Scientists and environmentalists agree that wood energy can sometimes help the environment. The main factors that determine whether it could help save the planet — or help destroy it — are the scale of the operation and the source of the wood. Using sawdust and mill leftovers to heat and power a school in a Pacific Northwest timber town may help. Cutting down forests to fuel an international energy market will not.
“You do biomass wrong, and you’re going to have big carbon impacts, big ecosystem impacts, big public health impacts,” said Nathanael Greene, director of the renewable energy policy at the Natural Resources Defense Council, an American nonprofit that campaigns against the use of wood pellets in power plants. “It can be every bit as damaging as burning coal.”
The U.S. pellet industry quickly grew too big to rely on logging and sawmill waste. The American logging industry’s ups and downs are rooted in construction sector trends — and experts say it wouldn’t be feasible for Europe’s power plants to depend on an undependable flow of its trash wood. “I can’t see the energy industry having its feedstock affected by a housing cycle,” said Robert Abt, a forestry professor at North Carolina State University. “You just can’t build a significant energy sector from picking up the slash from a cyclical lumber industry.”
The wood pellet mills are paying for trees to be cut down — trees that could be used by other industries, or left to grow and absorb carbon dioxide. And the mills are being bankrolled by climate subsidies in Europe, where wood pellets are replacing coal at a growing number of power plants.
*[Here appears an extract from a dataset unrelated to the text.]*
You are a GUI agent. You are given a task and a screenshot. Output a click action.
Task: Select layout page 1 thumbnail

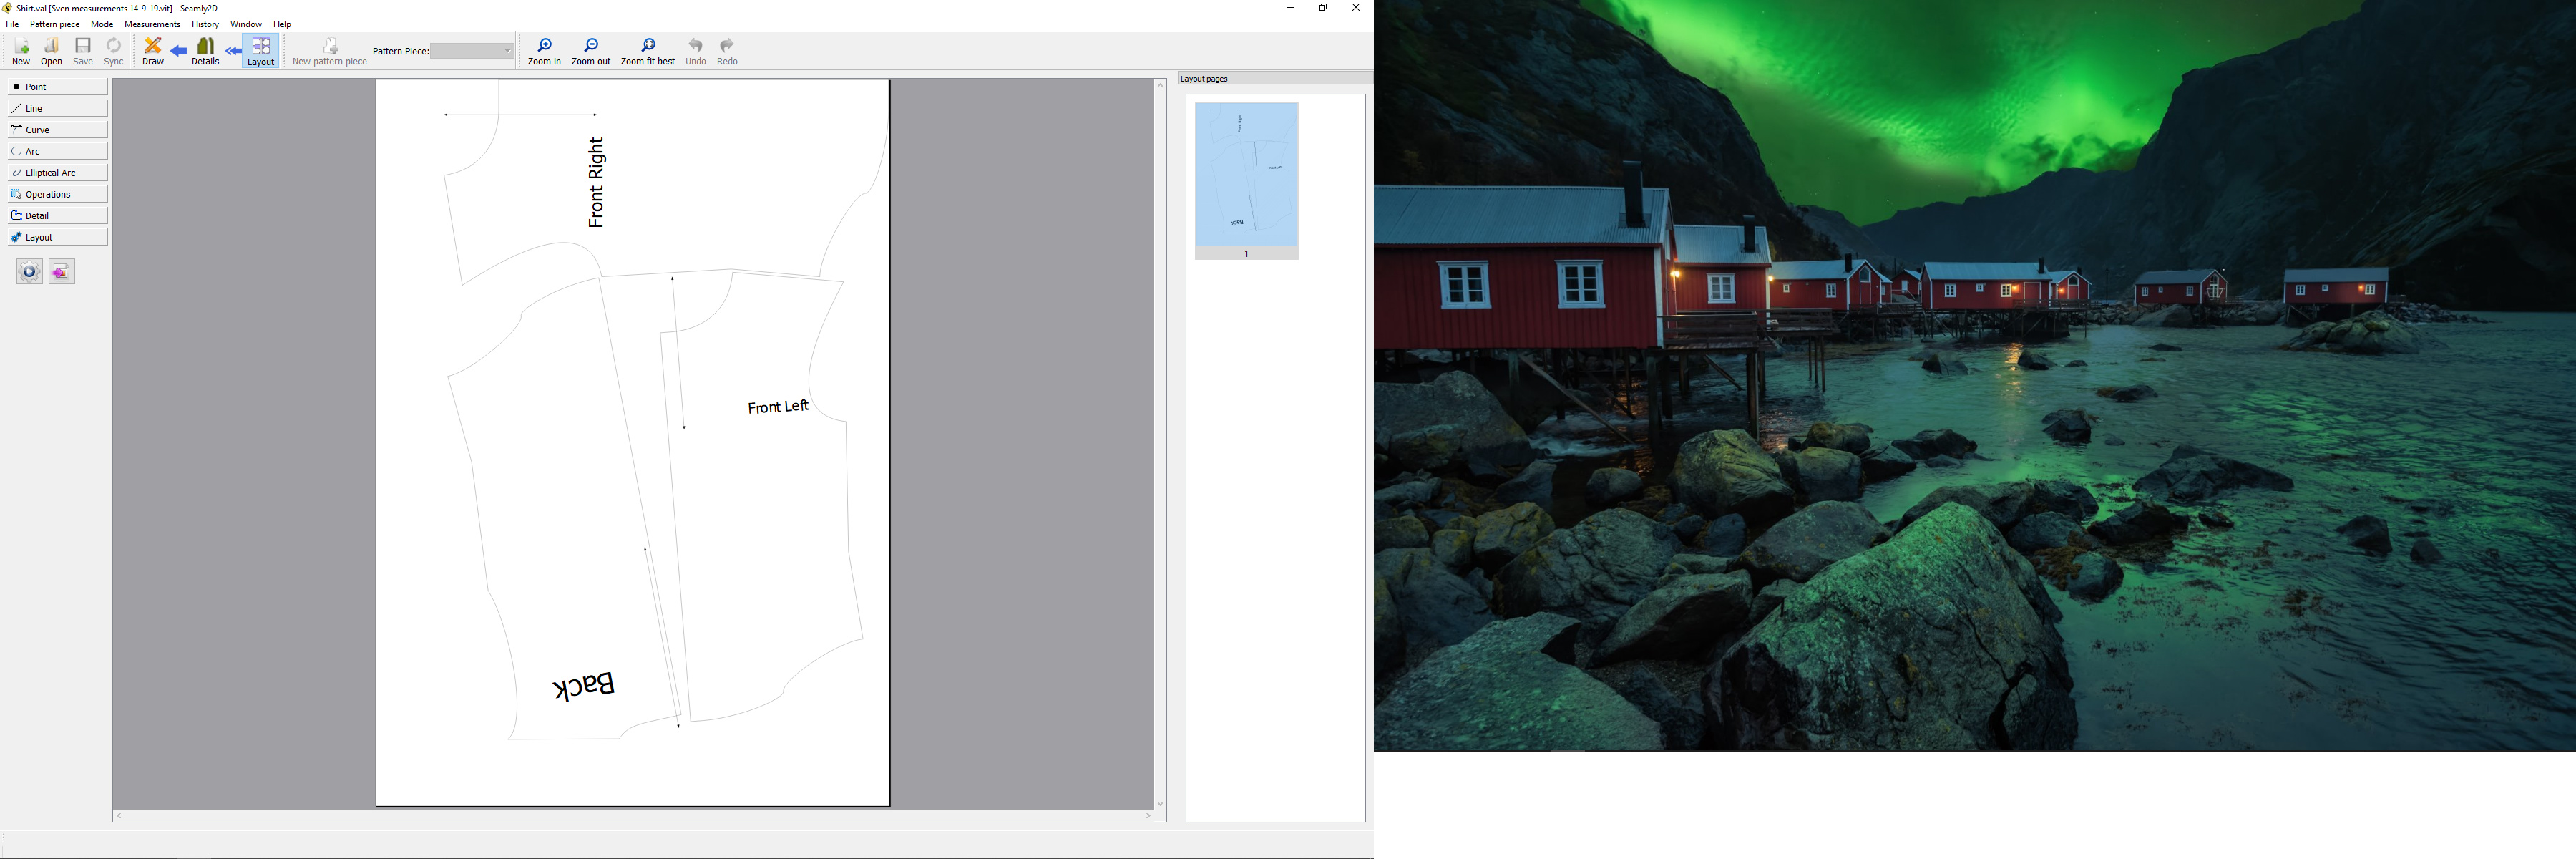coord(1246,180)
The subsidies are being spent on wood energy because of an entrenched loophole in European Union energy rules. That loophole treats all wood energy as clean energy, as though it releases no climate pollution.
That artifice is rooted in the fact that trees can regrow, meaning wood energy is considered renewable. Treating wood energy as zero-carbon is an accounting sleight-of-hand, however, that’s plainly rejected by more than 20 years of climate science.
27 Mills Across the Southeast Produce Wood Pellets for Europe
And at least 25 more are on the way
“The potential consequences of this bioenergy accounting error are immense,” a European Union science committee warned in a report in 2011, noting that “more realistic expectations for bioenergy potential are necessary.” Exports of U.S. wood pellets have more than doubled since then.
European nations are exploiting the regulatory weak link, sinking hundreds of millions of dollars worth of public subsidies into coal-to-wood conversions at privately owned power plants. That’s helping them comply with European climate laws while preserving expensive coal infrastructure — without reducing climate pollution to required levels.
Without the loophole, the pellet mills — which are expanding rapidly south and west of the sector’s initial hub in the Southeast — would never have been built. While the growth it’s fueling delights many in the forestry industry, it’s threatening natural forests in the U.S.